Are you looking for a way to think through what it takes for a local idea to spread worldwide and be adopted globally — an idea such as the now taken-for-granted assumption that the world has such things in it as religions, which exist in a variety of (as Wilfred Cantwell Smith once phrased it) major or minor forms that, mostly, end in the suffix -ism?
Well, look no further than the marketing campaign for W. W. Norton’s new anthology of world religions readings. I can only imagine how much money is up for grabs in the textbook/anthology market to prompt them to invest the sort of budget they must have in promoting it. (I also can’t imagine the permissions budget they established to acquire the rights to all of the reprints it includes.)
For example, the Norton rep, working out in the field, kindly paid me a visit at my office about a month ago (textbook reps never knock on my door) and gave me the two volume hardbound set — for free. How many campuses did this happen on and did others on my campus get one too? Then, the other day, boxes started appearing in the Department mail — did you receive one too? — addressed to most of the faculty, containing some or all of the softcover editions that each contain the separate chapters from anthology, so that you can just buy the Buddhism readings, for example (a marketing strategy we’ve seen before, e.g., with Huston Smith’s still used world religions textbook — also available in an illustrated, coffee table edition).
Question: How many of these “magisterial” volumes (or so says the publisher’s blurb) have been mailed out for free across the US? North America? The world?! At what shipping cost? (Sadly, the US Post labels on the boxes don’t list a mailing fee.) And given the inflated prices of books these days and the troubles facing the print publishing industry, what sort of long term plan is needed to justify selling the hardcover set for only $100 US when it is clearly worth more than that? (Each separately-bound paperback chapter is worth a magisterial $46.87 so that’s certainly where they’ll make their money.)
It’s clear that Norton is in it for the long game.
And there you have a lesson in how to spread a resource, which is not dissimilar to how the category of world religions itself was spread — as one of the classificatory tips of a massive, long term economic engine that eventually infiltrated every part of the globe, moving from various intellectual and political centers of power in Europe; it’s a classification that today claims to be so universal that even atheists are thought of as but one more religious group, irresistibly drawing scholars of religion to their study. It’s just part of human nature, we’re now told — which is ironic, at best, given how the early explorers quickly concluded that the so-called savages had no religion whatsoever.
That the world religions category is intellectually bankrupt according to a variety of scholars is irrelevant, of course, since the interests that drive its continued use (by governments, businesses, non-governmental organizations, scholars and schools, etc.) and the money that finances resources that bear the words in their titles ensures that it is likely futile to fight against it — if, that is, you think you’re going to topple it. For the interests and finances that drive alternative work in the field surely can’t hope to match what Norton alone is putting into marketing this one resource, ensuring that very few will likely ever read a critique of this way of identifying the world. How many will this blog even reach? After getting reviews like this:
does Norton even care what I write? And if we add to just this one publisher’s marketing budget all the other world religions textbook publishers, all the other second and third and fourth and… (in the case of Mary Pat Fisher it’s the 9th and for the late Lewis Hopfe, it’s the 12th!) editions of these books that annually appear in our mailboxes uninvited…, well, you get the picture of the massive amount of resources going into ensuring that we think of the world as naturally divided in this way.

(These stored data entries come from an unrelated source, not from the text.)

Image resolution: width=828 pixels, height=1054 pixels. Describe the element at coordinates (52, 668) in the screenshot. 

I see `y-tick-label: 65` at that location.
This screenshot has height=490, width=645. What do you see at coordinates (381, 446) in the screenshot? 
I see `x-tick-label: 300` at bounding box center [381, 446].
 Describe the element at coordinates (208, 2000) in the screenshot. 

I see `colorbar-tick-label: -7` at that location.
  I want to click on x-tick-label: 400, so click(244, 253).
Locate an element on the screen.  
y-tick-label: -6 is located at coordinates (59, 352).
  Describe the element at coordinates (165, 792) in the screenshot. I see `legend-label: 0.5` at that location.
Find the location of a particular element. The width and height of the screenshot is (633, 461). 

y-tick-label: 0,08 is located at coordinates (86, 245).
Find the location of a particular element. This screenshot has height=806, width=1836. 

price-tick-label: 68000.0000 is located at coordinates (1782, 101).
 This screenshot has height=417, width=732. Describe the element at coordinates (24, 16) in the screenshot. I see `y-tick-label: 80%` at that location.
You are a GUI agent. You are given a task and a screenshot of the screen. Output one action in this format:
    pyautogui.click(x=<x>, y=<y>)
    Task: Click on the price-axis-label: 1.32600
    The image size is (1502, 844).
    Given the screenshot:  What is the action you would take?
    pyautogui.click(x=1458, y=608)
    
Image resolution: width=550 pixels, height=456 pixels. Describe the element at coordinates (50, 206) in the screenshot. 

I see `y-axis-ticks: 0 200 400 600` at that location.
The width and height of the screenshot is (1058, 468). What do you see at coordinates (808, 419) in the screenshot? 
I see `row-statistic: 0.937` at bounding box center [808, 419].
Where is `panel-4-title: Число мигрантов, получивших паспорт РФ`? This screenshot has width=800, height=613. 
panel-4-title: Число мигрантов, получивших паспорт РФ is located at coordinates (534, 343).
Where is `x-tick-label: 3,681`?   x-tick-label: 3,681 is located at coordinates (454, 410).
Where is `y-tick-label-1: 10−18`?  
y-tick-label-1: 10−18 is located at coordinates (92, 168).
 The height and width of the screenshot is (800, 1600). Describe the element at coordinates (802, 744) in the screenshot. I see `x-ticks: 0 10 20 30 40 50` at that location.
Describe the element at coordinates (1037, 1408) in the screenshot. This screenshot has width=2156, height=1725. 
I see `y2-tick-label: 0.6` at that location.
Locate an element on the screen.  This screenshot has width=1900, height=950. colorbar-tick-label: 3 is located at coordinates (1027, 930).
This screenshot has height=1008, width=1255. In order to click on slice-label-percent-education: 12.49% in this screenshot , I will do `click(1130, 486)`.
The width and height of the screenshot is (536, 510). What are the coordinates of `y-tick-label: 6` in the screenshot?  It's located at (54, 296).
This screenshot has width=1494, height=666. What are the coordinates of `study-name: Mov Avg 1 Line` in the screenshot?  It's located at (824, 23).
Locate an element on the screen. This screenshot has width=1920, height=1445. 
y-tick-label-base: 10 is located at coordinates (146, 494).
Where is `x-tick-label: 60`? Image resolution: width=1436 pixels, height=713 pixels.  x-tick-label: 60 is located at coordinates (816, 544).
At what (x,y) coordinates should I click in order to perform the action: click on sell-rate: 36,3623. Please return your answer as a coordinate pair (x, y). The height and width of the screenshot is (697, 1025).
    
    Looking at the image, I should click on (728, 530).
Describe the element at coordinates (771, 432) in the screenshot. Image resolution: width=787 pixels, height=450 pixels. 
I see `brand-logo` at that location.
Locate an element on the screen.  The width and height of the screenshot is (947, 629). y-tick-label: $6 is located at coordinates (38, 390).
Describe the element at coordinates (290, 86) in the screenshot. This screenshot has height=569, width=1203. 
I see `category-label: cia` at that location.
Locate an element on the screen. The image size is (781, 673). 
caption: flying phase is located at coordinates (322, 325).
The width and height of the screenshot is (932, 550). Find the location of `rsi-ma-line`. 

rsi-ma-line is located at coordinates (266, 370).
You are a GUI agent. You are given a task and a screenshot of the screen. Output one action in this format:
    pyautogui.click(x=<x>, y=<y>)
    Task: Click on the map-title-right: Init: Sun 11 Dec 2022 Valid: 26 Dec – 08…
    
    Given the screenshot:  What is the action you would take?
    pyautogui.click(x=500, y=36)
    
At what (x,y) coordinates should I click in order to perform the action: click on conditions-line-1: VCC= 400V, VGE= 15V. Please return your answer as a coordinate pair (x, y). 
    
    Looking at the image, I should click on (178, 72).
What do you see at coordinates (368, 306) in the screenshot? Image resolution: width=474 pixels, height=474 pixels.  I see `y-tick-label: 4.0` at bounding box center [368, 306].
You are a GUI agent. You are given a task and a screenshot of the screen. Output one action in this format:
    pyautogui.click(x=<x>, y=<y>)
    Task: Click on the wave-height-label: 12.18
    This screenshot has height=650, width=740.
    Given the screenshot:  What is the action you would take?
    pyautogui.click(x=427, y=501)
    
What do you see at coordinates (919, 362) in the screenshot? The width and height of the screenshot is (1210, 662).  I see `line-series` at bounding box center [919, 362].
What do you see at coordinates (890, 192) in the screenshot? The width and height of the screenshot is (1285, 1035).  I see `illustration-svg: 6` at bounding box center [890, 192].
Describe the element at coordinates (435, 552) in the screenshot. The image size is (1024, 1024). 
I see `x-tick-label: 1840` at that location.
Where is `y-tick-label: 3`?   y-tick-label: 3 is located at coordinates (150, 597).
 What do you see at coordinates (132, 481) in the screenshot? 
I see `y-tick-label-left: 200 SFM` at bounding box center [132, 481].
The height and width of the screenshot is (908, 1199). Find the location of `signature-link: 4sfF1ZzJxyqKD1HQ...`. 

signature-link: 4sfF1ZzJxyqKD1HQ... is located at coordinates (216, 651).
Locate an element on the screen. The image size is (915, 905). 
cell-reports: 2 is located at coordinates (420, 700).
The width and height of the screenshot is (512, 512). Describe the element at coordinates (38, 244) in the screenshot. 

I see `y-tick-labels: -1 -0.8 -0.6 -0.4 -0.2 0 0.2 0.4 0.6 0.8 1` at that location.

So if writing a history of the world religions category seems too daunting, or if the rise of what the Germans first called Weltreligionen in the late 19th century and then its spread and gradual expansion presents too complex a story to tell, then just think about the techniques (and financial resources) being used to get us to buy and use this one book, adopting it in classes that seat 30 students, or 50, or 100, or…, at this school and then at that, year after year… Norton’s gamble is that we can’t unthink talking about Hindus and Muslims and that, over time, it’ll pay off for them — for, unapologetically, they are, like any corporation, in the business of maximizing profit through the value attributed to their brand, no? That people the world over now seem unable to think and act themselves out of these very same categories — going so far as to contest the right way to be the thing that Europeans first called their ancestors just a few centuries back — suggests to me that Norton’s gamble will, quite literally and handsomely, pay off.
For who doesn’t like getting free books?